Muscle edema can occur from a variety of causes,
such as trauma,
subacute denervation,
during and after muscle exercise,
early myositis ossificans,
infectious myositis with abscess formation and autoimmune conditions.
Muscle contusions are caused by trauma.
The direct blow causes interstitial hemorrhage and edema,
which is evident in the MR images at the site of the injury and compromise the overlying subcutaneous tissues.
More severe cases may have hematomas and thus appears as a masslike lesion in addition to edema.
Muscle denervation in the subacute phase (2 days - 4 weeks after denervation) causes edema uniformly throughout the involved muscle.
This mechanism is poorly understood but appears likely to reflect shifting of water from intracellular to extracellular spaces.
Some denervation mechanisms are spinal cord injury,
poliomyelitis,
peripheral nerve injury or compression.
Some studies have shown edemalike signal intensity as a transient,
physiologic finding during and following vigorous exercise.
Delayed onset muscle soreness (DOMS) is a type of overuse injury that become symptomatic hours or days after the overuse episode.
Muscle edema at MRI often reveals symmetric and bilateral distribution in the involved muscles and their antagonists (flexors and extensors).

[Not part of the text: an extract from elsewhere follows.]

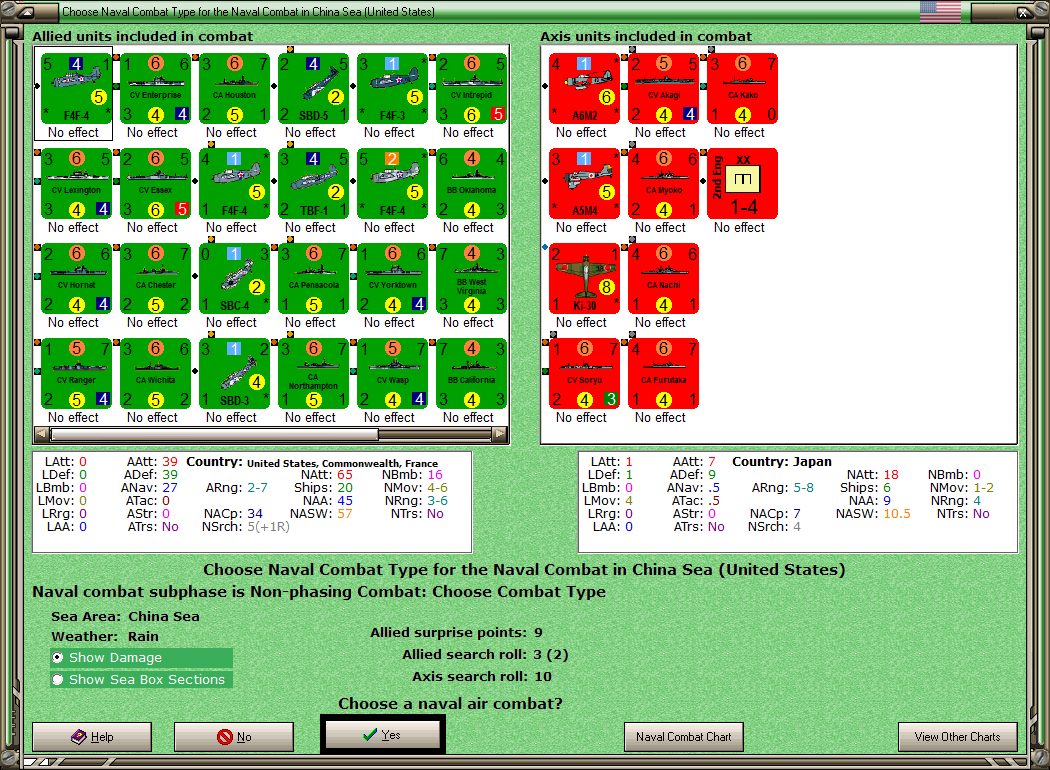Click View Other Charts
1050x770 pixels.
click(958, 737)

Mild DOMS is frequently seen in recreational athletes.
Severe forms may progress to rhabdomyolysis.
Myositis ossificans typically manifests as a soft tissue mass that develops characteristic peripheral calcification after 6–8 weeks.
This may develop spontaneously but usually results from trauma.

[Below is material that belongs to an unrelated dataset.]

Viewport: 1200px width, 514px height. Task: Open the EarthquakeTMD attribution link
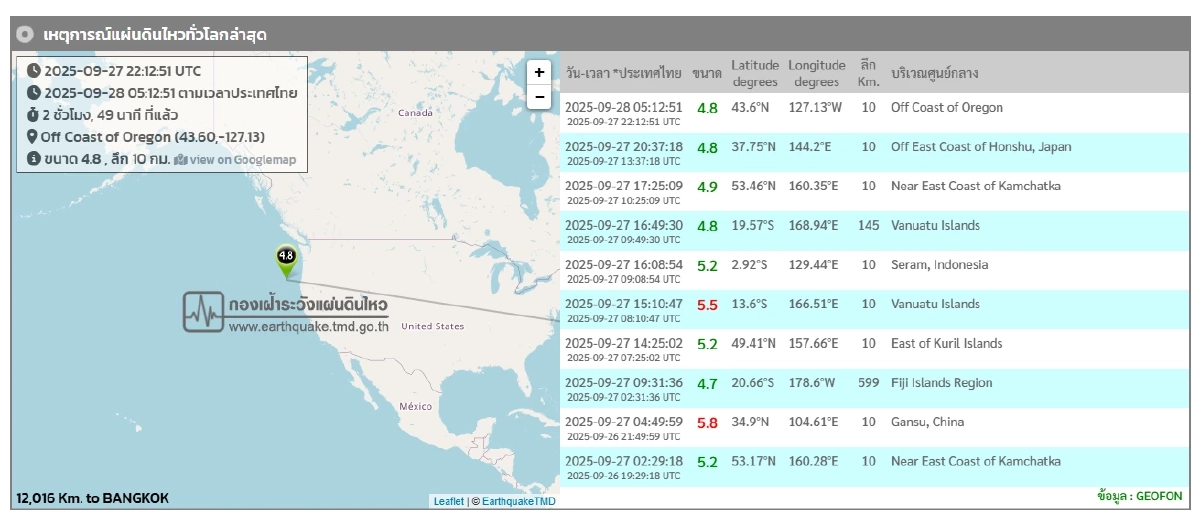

It may also be seen in patients with paralysis,
burns or intramuscular hematoma.
The findings at MRI correlate with what is found in radiographs.
Initially,
heterogeneous muscle edema is seen,
which progresses to a masslike lesion of high signal intensity on T2 weighted images.
It can be difficult to differentiate this lesions from a sarcoma.
Older lesions develop peripheral calcification that is best identified on radiographs and computed tomographic scans.
Recognition of the peripheral calcifications is important for making the diagnosis,
because biopsy may lead to a false diagnosis of osteosarcoma due to the abundant osteoid and mitotic cells.
Muscle infection produce edema and it can be the only anormality.
Abscess formations or necrosis may be seen at MR images with intravenous paramagnetic contrast medium.
Bacterial myositis usually result from direct extension of infection in tissues adjacent to a muscle,
such as osteomyelitis or a subcutaneous abscess.
This entity is seen primarily in immunocompromised patients.
In immunocompetent patients,
it results from hematogenous spread,
direct trauma,
after intramuscular injection or surgery.
Staphylococcus aureus is the most common pathogen.
Autoimmune inflammatory conditions may cause muscle edema.
Polymyositis and dermatomyositis are caused by a cell mediated (type IV) autoimmune attack on skeletal muscle.
Clinically characterized by gradual onset of muscle weakness in the thighs and pelvic girdle that progresses to involve the upper extremities,
neck and pharyngeal musculature.
Polymyositis involves only skeletal muscle; dermatomyositis involves both skeletal muscle and skin.
MR images show muscular edema in all muscle groups predominantly in the thighs and pelvic girdle.
In late stages of the pathologies T1-weighted images allow the identification of intramuscular fatty replacement of affected muscles.